W czerwcu przesadziłam kępkę poziomek z balkonu na kawałek osiedlowego trawnika, a one oszalały ze szczęścia i rosną, i owocują. Nie są jadalne o czym świadczy ich "nieciekawy" smak, ale jak widać są amatorzy ...
Ponieważ są moje i jest ich masa to pozwoliłam sobie na zerwanie, a co z tego wyszło?
Pierwsza przymiarka...
Za dużo wzorków, to może tak lepiej?
5 komentarzy:
Może i niejadalne, ale za to jakie fotogeniczne! :)
ale dorodne, piękny bukiecik, jakże ja lubię poziomki
Śliczne!

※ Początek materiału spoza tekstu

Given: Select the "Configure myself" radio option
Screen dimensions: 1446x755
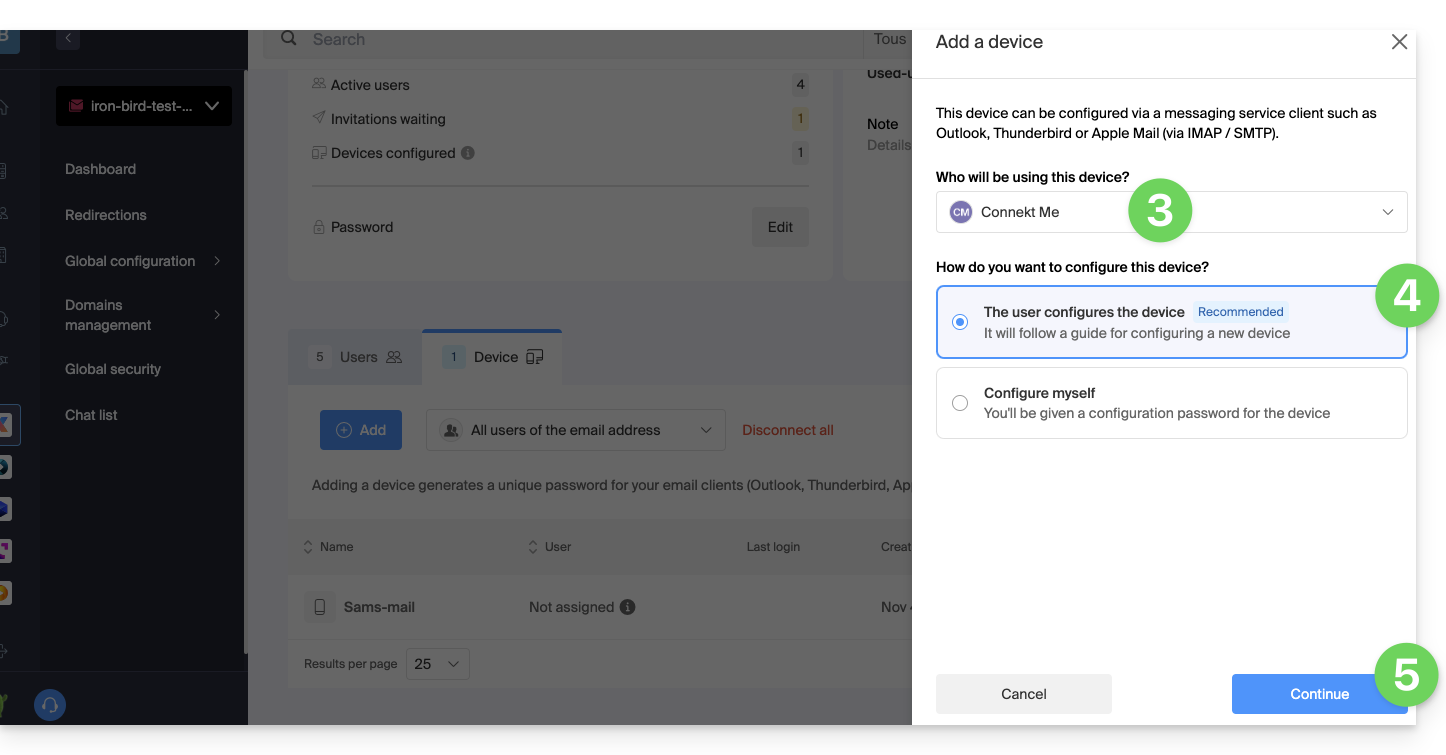Looking at the screenshot, I should pyautogui.click(x=960, y=403).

Moi rodzice na balkonie mają poziomki i mieli też owoce poziomek, ale Mufa w sobotę po kryjomu zjadła wszystkie z krzaka ;)A to znaczy, że musiały być dobre, bo ona jest strasznie rozpuyszczona jeżeli chodzi o jedzienie...
chyba mi "zjadło" komentarz//
świetnie wyglądają w tym dzbanuszko te poziomeczki, apetyczna dekoracja... a jeśli są "niezjadliwe" to i tak z pewnością pięknie pachną...
Te roślinki wyglądają raczej na poziomkówkę. Ma liście niemal identyczne, kwiaty żółte (poziomki białe) i twarde, jaskrawoczerwone owoce... nie są niejadalne, ale niesmaczne....
Pięknie tu na Twoim blogu... będę zaglądać!